- **Task statement**
What are the lines, copied exactly, from the one containing "719x708 pixels." through the last line of the records below, both included?

Stored items
=== Section Start ===

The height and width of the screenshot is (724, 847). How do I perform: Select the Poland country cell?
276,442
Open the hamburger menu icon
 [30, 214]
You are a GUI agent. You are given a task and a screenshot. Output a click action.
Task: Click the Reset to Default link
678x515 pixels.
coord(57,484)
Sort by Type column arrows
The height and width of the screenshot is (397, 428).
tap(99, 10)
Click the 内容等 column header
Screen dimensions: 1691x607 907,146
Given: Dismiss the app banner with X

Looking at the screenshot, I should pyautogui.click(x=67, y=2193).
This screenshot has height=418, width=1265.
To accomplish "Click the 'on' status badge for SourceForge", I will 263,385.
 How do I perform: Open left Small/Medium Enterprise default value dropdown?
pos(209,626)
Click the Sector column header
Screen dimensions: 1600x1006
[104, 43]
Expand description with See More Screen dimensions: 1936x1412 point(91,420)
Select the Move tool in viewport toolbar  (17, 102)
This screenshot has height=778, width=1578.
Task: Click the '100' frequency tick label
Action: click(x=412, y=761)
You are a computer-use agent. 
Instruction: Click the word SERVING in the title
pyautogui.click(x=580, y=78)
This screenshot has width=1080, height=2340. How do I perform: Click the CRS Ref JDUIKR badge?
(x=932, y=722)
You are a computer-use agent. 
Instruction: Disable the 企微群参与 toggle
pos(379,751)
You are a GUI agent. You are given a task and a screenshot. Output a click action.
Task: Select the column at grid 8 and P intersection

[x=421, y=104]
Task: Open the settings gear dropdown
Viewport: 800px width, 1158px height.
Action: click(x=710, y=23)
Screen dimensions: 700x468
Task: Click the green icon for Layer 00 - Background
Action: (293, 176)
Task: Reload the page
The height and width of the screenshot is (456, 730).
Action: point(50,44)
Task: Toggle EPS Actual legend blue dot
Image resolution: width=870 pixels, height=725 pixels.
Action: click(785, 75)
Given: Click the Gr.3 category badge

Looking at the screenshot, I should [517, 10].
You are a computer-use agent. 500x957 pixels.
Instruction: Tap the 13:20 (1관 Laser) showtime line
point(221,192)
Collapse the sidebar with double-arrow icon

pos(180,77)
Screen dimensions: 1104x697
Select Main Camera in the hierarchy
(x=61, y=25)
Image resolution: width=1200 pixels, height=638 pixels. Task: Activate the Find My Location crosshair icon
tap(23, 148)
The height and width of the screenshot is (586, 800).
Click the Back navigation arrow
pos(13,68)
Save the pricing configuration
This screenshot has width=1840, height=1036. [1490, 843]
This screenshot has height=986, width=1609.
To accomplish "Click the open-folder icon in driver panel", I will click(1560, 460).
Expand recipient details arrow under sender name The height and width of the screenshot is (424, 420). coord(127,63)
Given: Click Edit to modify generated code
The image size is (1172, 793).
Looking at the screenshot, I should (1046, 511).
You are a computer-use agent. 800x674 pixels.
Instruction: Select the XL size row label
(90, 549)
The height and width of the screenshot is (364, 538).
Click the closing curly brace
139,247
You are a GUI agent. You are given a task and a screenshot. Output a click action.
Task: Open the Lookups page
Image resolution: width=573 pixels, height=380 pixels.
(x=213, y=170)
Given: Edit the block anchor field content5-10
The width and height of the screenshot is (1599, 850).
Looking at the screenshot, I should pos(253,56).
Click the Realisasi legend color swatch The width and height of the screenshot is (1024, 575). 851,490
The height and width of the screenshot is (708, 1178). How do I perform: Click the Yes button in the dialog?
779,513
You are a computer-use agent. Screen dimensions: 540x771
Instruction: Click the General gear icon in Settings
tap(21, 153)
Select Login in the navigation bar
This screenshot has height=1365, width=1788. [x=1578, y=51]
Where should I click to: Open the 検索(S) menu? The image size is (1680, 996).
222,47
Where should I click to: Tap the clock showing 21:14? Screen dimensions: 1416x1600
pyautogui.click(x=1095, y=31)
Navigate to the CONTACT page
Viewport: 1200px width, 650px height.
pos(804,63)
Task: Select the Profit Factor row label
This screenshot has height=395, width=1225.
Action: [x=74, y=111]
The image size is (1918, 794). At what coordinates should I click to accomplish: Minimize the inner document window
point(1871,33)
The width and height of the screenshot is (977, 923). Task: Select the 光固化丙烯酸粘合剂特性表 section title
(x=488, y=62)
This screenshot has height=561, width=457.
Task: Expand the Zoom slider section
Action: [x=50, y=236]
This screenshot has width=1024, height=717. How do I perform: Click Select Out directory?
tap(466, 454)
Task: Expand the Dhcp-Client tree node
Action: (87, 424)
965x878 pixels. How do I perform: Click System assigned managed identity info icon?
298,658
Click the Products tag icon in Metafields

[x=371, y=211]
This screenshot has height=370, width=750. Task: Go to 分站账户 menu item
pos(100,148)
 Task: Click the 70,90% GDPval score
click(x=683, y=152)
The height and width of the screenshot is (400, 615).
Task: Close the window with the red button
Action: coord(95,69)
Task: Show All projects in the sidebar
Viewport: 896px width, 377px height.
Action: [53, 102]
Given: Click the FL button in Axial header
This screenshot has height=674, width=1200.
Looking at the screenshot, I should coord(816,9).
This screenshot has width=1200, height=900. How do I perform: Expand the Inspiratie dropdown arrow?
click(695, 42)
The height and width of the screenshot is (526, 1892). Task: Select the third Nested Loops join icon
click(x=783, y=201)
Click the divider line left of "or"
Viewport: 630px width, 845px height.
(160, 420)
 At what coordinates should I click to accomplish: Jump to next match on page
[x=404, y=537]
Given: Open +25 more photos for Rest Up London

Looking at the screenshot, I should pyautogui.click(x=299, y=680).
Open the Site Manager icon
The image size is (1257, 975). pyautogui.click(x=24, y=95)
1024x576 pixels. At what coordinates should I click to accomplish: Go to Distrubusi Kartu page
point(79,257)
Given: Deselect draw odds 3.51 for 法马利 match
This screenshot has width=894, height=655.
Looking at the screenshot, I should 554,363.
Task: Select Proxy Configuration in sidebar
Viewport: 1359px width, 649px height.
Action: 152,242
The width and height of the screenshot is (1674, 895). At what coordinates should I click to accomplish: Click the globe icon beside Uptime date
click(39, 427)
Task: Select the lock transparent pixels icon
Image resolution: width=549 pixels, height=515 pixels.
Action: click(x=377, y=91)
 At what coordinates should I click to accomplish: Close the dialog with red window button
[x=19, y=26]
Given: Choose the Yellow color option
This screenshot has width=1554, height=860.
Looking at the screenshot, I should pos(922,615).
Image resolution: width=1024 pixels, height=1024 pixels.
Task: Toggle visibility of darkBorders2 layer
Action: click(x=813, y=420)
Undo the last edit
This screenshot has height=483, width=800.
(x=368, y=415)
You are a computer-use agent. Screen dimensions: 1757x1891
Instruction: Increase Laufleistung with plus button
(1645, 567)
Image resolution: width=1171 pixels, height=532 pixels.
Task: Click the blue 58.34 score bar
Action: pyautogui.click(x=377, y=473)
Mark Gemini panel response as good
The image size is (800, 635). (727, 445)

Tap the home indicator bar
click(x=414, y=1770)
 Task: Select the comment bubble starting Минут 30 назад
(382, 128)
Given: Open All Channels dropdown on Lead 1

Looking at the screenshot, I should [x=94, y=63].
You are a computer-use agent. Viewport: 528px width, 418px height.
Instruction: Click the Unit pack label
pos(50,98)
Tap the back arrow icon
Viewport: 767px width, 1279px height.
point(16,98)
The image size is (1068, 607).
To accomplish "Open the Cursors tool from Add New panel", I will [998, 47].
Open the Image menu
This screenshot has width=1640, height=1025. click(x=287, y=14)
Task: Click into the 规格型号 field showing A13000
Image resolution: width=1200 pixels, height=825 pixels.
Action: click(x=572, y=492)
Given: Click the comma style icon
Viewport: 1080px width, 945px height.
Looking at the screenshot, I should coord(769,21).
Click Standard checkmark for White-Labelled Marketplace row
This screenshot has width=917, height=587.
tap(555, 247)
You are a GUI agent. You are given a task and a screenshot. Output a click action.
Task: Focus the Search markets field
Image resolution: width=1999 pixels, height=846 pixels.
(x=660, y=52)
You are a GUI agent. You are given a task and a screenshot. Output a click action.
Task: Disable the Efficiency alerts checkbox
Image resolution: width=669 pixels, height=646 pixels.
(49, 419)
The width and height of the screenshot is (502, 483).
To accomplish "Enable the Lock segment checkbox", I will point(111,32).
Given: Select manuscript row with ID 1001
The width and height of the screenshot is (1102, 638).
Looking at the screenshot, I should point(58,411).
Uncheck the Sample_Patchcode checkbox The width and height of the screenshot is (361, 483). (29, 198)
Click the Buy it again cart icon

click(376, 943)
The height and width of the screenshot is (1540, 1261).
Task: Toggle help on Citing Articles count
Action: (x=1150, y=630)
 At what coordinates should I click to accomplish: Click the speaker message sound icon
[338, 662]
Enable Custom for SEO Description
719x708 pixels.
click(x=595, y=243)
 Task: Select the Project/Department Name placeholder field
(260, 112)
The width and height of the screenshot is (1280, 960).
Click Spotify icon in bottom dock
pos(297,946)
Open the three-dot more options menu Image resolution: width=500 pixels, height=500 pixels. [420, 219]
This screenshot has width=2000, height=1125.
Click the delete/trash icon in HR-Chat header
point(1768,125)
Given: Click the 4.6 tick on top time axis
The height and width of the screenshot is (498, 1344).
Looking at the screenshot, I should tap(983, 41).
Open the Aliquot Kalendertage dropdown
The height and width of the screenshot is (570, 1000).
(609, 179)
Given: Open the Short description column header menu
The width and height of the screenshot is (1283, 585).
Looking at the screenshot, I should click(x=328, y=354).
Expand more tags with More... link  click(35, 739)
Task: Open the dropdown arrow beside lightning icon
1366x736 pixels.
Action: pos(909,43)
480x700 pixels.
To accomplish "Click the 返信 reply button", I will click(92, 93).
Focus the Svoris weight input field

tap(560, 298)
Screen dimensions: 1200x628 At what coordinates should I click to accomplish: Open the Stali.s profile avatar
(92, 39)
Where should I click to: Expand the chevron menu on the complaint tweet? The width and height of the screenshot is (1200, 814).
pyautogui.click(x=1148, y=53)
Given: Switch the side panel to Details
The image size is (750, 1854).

=== Section End ===

- **Answer to this task**
719x708 pixels.
click(x=595, y=243)
 Task: Select the Project/Department Name placeholder field
(260, 112)
The width and height of the screenshot is (1280, 960).
Click Spotify icon in bottom dock
pos(297,946)
Open the three-dot more options menu Image resolution: width=500 pixels, height=500 pixels. [420, 219]
This screenshot has width=2000, height=1125.
Click the delete/trash icon in HR-Chat header
point(1768,125)
Given: Click the 4.6 tick on top time axis
The height and width of the screenshot is (498, 1344).
Looking at the screenshot, I should tap(983, 41).
Open the Aliquot Kalendertage dropdown
The height and width of the screenshot is (570, 1000).
(609, 179)
Given: Open the Short description column header menu
The width and height of the screenshot is (1283, 585).
Looking at the screenshot, I should click(x=328, y=354).
Expand more tags with More... link  click(35, 739)
Task: Open the dropdown arrow beside lightning icon
1366x736 pixels.
Action: pos(909,43)
480x700 pixels.
To accomplish "Click the 返信 reply button", I will click(92, 93).
Focus the Svoris weight input field

tap(560, 298)
Screen dimensions: 1200x628 At what coordinates should I click to accomplish: Open the Stali.s profile avatar
(92, 39)
Where should I click to: Expand the chevron menu on the complaint tweet? The width and height of the screenshot is (1200, 814).
pyautogui.click(x=1148, y=53)
Given: Switch the side panel to Details
The image size is (750, 1854).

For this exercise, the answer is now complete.